→ **Task directions**: Here the job is to return only the lines of the material, exactly, from the first one to the line with "Given: Delete the .Net Developer response".

→ **Data**:
****************

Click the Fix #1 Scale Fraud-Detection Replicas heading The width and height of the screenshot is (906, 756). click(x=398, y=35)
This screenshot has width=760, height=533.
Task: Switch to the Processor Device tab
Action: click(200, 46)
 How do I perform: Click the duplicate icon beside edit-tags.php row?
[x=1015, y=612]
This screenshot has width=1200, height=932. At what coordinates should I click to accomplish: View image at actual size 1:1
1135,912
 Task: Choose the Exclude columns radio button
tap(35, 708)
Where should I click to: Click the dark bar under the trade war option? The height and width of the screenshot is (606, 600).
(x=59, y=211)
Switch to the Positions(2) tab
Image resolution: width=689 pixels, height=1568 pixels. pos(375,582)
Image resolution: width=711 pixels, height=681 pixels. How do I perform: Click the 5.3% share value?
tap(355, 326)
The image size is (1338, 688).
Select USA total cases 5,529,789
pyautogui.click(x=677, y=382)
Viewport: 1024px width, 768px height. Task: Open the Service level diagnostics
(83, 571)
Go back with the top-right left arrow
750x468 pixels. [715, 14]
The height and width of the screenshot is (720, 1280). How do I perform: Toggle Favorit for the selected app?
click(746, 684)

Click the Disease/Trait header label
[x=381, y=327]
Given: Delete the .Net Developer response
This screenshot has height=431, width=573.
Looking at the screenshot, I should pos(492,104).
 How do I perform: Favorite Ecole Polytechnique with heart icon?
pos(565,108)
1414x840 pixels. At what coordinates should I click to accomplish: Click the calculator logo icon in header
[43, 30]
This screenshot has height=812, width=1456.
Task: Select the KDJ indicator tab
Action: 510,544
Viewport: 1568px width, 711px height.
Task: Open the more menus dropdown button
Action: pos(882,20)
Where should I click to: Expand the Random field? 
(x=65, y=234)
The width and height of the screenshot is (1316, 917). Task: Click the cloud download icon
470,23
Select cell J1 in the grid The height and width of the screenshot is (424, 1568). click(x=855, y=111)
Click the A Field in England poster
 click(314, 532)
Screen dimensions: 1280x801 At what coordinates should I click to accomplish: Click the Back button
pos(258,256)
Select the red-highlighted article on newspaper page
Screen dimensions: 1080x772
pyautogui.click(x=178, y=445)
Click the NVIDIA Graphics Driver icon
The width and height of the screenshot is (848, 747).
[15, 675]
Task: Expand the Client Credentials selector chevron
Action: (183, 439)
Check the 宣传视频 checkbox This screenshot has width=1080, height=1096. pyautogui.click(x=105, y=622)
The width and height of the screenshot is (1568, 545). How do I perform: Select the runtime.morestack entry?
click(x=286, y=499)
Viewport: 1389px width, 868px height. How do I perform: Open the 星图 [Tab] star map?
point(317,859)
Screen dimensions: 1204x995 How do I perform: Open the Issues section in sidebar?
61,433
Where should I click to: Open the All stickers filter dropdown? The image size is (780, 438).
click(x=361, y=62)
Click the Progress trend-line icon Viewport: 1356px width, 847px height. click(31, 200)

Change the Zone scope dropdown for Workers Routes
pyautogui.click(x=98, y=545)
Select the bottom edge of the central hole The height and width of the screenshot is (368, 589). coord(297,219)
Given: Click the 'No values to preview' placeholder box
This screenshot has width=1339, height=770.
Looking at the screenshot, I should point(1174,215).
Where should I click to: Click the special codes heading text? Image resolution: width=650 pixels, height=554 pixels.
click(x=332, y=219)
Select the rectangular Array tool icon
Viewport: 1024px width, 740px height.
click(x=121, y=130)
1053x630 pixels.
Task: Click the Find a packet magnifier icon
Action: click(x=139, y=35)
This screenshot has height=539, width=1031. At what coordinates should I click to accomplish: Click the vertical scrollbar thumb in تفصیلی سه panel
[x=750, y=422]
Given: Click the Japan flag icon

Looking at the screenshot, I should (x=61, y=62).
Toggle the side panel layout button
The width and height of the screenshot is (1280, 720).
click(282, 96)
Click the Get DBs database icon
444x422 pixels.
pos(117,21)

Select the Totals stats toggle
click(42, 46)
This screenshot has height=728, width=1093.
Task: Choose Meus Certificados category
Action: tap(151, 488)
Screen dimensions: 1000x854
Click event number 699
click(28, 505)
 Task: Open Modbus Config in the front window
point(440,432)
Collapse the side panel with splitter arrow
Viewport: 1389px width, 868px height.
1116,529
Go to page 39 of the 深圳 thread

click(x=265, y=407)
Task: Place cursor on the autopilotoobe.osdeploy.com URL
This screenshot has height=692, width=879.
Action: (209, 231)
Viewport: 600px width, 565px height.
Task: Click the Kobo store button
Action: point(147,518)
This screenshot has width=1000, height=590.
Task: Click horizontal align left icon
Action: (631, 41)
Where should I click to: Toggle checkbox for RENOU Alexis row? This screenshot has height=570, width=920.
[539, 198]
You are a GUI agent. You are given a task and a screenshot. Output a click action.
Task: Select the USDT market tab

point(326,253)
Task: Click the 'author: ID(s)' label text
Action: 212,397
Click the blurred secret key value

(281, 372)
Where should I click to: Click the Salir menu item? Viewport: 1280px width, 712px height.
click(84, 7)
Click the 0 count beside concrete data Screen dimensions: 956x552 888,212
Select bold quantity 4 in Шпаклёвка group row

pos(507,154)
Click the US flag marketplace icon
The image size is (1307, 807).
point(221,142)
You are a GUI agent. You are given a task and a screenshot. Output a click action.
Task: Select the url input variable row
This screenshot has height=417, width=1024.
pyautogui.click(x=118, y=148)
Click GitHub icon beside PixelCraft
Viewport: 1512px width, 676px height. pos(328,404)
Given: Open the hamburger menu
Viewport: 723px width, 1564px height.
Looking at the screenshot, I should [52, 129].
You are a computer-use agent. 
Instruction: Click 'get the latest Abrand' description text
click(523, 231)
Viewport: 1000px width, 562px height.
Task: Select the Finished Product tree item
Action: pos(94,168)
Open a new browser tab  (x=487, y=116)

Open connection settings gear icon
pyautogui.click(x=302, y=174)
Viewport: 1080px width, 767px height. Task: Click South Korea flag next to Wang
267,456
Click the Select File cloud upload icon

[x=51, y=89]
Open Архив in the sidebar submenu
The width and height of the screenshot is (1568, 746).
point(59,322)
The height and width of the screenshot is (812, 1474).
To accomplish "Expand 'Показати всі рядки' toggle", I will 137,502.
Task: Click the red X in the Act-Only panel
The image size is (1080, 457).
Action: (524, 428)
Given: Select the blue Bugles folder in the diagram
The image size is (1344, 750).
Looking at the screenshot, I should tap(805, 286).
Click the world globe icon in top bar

****************

→ **Output for this task**:
Click the Fix #1 Scale Fraud-Detection Replicas heading The width and height of the screenshot is (906, 756). click(x=398, y=35)
This screenshot has width=760, height=533.
Task: Switch to the Processor Device tab
Action: click(200, 46)
 How do I perform: Click the duplicate icon beside edit-tags.php row?
[x=1015, y=612]
This screenshot has width=1200, height=932. At what coordinates should I click to accomplish: View image at actual size 1:1
1135,912
 Task: Choose the Exclude columns radio button
tap(35, 708)
Where should I click to: Click the dark bar under the trade war option? The height and width of the screenshot is (606, 600).
(x=59, y=211)
Switch to the Positions(2) tab
Image resolution: width=689 pixels, height=1568 pixels. pos(375,582)
Image resolution: width=711 pixels, height=681 pixels. How do I perform: Click the 5.3% share value?
tap(355, 326)
The image size is (1338, 688).
Select USA total cases 5,529,789
pyautogui.click(x=677, y=382)
Viewport: 1024px width, 768px height. Task: Open the Service level diagnostics
(83, 571)
Go back with the top-right left arrow
750x468 pixels. [715, 14]
The height and width of the screenshot is (720, 1280). How do I perform: Toggle Favorit for the selected app?
click(746, 684)

Click the Disease/Trait header label
[x=381, y=327]
Given: Delete the .Net Developer response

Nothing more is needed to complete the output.